- **QUÉ SE PIDE**:
[A] Reproduce el fragmento del relato sobre el duelo por Paúl que empieza en "Quiero que Dom" y termina en "de cosas inútiles.".
[B] Prolonga el relato sobre el duelo por Paúl a partir de su última oración.

- **TEXTO PROPORCIONADO**:
Cuando ingresé a la sala de velaciones y encontré un ataúd con su nombre me resistí a abrazarlo, a hablarle, a pensar que ese era el reencuentro. De pie frente al agujero en la tierra, mirando cómo la caja descendía, me negué a despedirme.    

A veces lo vuelvo a hacer: sigo creyendo que las pruebas de ADN están mal, que el collar fue colocado en otro cuerpo. Que su carisma, su sonrisa, sus ganas de seguir vivo sirvieron para que los disidentes le perdonaran haber ido a la frontera a hacer su trabajo. Que un día va regresar, que en diez años volverá como esos rehenes históricos de las guerrillas.    

Desde ese día, desde el 26 de marzo de 2018, hace ya un año, son muchas las veces en que creo ser parte de la obra de Calderón de la Barca, sin entender qué corresponde a los sueños y qué a la realidad. Me siento como el protagonista de Vanilla Sky, tratando de controlar a mi mente para que piense que Paúl está aquí a mi lado mientras escribo una ficción y suenan nuestras canciones favoritas y el cielo se tiñe de rojo y naranja y púrpura.

Quiero que Dom Cobb ingrese a mi subconsciente e implante un Origen, uno que diga que la vida que vivo no es real, que si coloco mi cabeza sobre los rieles del tren cuando éste se acerca entonces despertaré y Paúl abrirá la puerta de la casa con la cámara colgada al cuello.     

§

Hay tantos sueños de los que no quiero despertar, como aquel en que yo llego a un aeropuerto y me recibe con mordidas en el cuello. O aquel en el que estoy en una fiesta sentada mientras juego con las flores de mi vestido y su mano se extiende y me invita a bailar. O ese sueño en el que sacamos la ropa de la secadora y la regamos por la cama para que se caliente. O cuando estamos haciendo las compras en el supermercado y llenamos el carrito de cosas inútiles.

- **DATOS MOSTRADOS**:
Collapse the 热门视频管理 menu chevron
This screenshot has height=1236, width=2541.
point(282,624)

--

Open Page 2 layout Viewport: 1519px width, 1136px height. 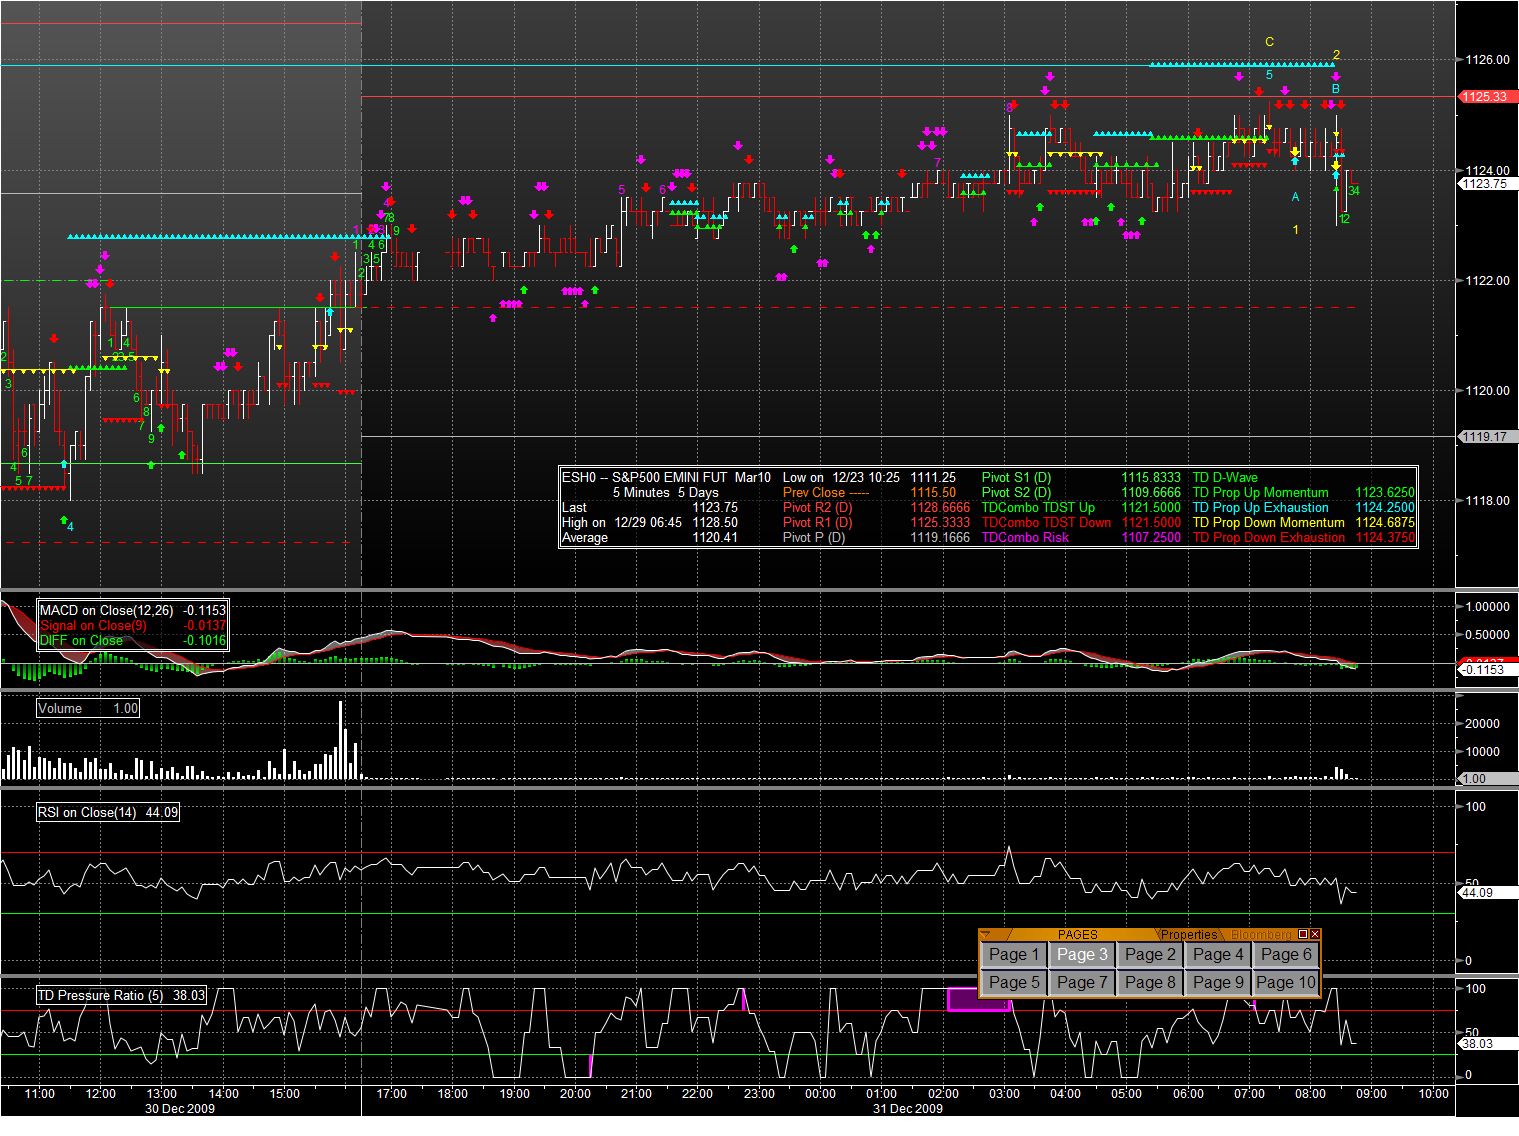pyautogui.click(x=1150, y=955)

- **RESPUESTAS A EJERCICIOS**:
[A]
Quiero que Dom Cobb ingrese a mi subconsciente e implante un Origen, uno que diga que la vida que vivo no es real, que si coloco mi cabeza sobre los rieles del tren cuando éste se acerca entonces despertaré y Paúl abrirá la puerta de la casa con la cámara colgada al cuello.     

§

Hay tantos sueños de los que no quiero despertar, como aquel en que yo llego a un aeropuerto y me recibe con mordidas en el cuello. O aquel en el que estoy en una fiesta sentada mientras juego con las flores de mi vestido y su mano se extiende y me invita a bailar. O ese sueño en el que sacamos la ropa de la secadora y la regamos por la cama para que se caliente. O cuando estamos haciendo las compras en el supermercado y llenamos el carrito de cosas inútiles.

[B]
O de aquel sueño del 12 de abril de 2018: estoy en la Plaza Grande, gritamos que nadie se cansa, que vivos se los llevaron y vivos los queremos, que nos faltan tres y queremos que vuelvan ya, que buscamos respuestas. Una mano toca mi hombro y ahí está Paúl, flaquísimo, con el cabello largo, con una camiseta azul con el sello de Hard Rock Café en el centro. Yo grito y lloro y toco sus manos y quiero llevarlo al centro de la manifestación para que lo vean.

Pero me detiene. Me seca las lágrimas. Me dice que ya todo terminó. Que está en paz. Que ya nada le duele y ríe, ríe como si no hubiese mañana, hace que giremos, me acerca a su pecho, acaricia mi cabello, me pide que deje de llorar, me dice que me ama, que nunca fue más feliz y que siempre va a cuidarme.

Un día lo voy a lograr. Un día voy a quedarme con él en medio de las montañas, un día la lluvia dejará de ser amenaza y dejaré de escuchar los sonidos de la selva. Un día no voy a despertar.